═════ Source data
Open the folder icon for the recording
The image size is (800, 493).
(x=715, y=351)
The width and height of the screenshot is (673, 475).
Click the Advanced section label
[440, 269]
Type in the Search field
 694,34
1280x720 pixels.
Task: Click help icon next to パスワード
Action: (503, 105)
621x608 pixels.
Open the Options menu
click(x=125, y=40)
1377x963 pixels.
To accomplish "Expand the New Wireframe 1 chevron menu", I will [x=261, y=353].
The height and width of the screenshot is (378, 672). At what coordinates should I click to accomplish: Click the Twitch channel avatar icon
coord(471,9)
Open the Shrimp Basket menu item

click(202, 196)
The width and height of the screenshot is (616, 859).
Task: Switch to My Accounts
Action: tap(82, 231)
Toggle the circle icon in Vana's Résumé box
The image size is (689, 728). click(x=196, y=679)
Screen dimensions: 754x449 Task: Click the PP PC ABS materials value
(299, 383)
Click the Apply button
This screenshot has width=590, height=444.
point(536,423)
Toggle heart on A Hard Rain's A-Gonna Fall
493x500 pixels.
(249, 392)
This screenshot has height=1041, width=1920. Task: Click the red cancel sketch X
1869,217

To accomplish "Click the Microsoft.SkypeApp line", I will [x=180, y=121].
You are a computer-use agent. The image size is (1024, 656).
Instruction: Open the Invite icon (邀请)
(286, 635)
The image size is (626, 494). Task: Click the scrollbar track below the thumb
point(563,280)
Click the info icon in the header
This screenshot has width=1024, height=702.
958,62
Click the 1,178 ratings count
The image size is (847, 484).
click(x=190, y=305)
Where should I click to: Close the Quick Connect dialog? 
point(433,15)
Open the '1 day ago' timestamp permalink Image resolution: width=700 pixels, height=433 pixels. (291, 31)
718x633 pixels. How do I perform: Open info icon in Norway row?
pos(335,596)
══════════
→ What you need to do
Write an exact transcription of every entry above.

→ Expected answer
Open the folder icon for the recording
The image size is (800, 493).
(x=715, y=351)
The width and height of the screenshot is (673, 475).
Click the Advanced section label
[440, 269]
Type in the Search field
 694,34
1280x720 pixels.
Task: Click help icon next to パスワード
Action: (503, 105)
621x608 pixels.
Open the Options menu
click(x=125, y=40)
1377x963 pixels.
To accomplish "Expand the New Wireframe 1 chevron menu", I will [x=261, y=353].
The height and width of the screenshot is (378, 672). At what coordinates should I click to accomplish: Click the Twitch channel avatar icon
coord(471,9)
Open the Shrimp Basket menu item

click(202, 196)
The width and height of the screenshot is (616, 859).
Task: Switch to My Accounts
Action: tap(82, 231)
Toggle the circle icon in Vana's Résumé box
The image size is (689, 728). click(x=196, y=679)
Screen dimensions: 754x449 Task: Click the PP PC ABS materials value
(299, 383)
Click the Apply button
This screenshot has width=590, height=444.
point(536,423)
Toggle heart on A Hard Rain's A-Gonna Fall
493x500 pixels.
(249, 392)
This screenshot has height=1041, width=1920. Task: Click the red cancel sketch X
1869,217

To accomplish "Click the Microsoft.SkypeApp line", I will [x=180, y=121].
You are a computer-use agent. The image size is (1024, 656).
Instruction: Open the Invite icon (邀请)
(286, 635)
The image size is (626, 494). Task: Click the scrollbar track below the thumb
point(563,280)
Click the info icon in the header
This screenshot has width=1024, height=702.
958,62
Click the 1,178 ratings count
The image size is (847, 484).
click(x=190, y=305)
Where should I click to: Close the Quick Connect dialog? 
point(433,15)
Open the '1 day ago' timestamp permalink Image resolution: width=700 pixels, height=433 pixels. (291, 31)
718x633 pixels. How do I perform: Open info icon in Norway row?
pos(335,596)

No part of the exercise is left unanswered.